Read through the data, and wherever a line holds the word "agent", write that line out.

Data entries
>>>
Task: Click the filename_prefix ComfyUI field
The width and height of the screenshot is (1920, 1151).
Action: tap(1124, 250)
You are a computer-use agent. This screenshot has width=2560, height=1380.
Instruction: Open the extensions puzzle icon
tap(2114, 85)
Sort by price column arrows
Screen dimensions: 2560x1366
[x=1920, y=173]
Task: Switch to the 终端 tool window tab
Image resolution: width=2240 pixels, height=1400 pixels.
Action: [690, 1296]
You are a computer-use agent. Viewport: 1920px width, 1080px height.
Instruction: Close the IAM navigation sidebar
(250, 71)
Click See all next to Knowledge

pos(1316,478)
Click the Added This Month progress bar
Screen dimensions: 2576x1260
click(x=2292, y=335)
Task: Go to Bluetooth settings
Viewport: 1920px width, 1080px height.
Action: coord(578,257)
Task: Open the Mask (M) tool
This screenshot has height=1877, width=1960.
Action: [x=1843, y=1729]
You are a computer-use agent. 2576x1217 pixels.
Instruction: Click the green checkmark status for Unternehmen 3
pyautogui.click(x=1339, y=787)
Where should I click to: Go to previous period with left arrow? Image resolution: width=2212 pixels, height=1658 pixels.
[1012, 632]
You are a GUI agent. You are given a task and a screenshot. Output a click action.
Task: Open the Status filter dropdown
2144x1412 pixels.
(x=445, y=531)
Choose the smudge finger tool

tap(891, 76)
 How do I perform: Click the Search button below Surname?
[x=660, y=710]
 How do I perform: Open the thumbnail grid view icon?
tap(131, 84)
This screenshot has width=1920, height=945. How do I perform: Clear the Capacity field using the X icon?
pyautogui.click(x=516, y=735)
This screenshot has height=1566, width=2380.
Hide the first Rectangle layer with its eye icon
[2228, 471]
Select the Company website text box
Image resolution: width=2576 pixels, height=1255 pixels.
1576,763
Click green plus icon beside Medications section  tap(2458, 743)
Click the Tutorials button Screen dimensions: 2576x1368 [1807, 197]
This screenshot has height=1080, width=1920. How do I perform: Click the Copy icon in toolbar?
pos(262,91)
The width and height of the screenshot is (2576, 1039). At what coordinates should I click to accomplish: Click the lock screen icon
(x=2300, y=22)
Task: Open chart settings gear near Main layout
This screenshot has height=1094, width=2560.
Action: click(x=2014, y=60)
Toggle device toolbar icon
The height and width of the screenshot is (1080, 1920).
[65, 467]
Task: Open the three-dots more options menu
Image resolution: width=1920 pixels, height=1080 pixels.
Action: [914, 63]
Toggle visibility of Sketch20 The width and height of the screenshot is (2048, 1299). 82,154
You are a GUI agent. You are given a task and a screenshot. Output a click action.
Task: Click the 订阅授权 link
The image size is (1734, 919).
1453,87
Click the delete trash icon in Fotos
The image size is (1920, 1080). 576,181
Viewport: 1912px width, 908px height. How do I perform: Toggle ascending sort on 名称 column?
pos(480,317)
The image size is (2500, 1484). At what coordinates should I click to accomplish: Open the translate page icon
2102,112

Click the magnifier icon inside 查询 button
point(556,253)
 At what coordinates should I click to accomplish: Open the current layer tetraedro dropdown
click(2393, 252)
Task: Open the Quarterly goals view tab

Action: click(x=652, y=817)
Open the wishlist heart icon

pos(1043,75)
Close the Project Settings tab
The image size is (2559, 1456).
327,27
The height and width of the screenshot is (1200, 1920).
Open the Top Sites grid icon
<<<
**EXERCISE OUTPUT:**
You are a computer-use agent. This screenshot has width=2560, height=1380.
You are a computer-use agent. Viewport: 1920px width, 1080px height.
You are a computer-use agent. 2576x1217 pixels.
You are a GUI agent. You are given a task and a screenshot. Output a click action.
You are a GUI agent. You are given a task and a screenshot. Output a click action.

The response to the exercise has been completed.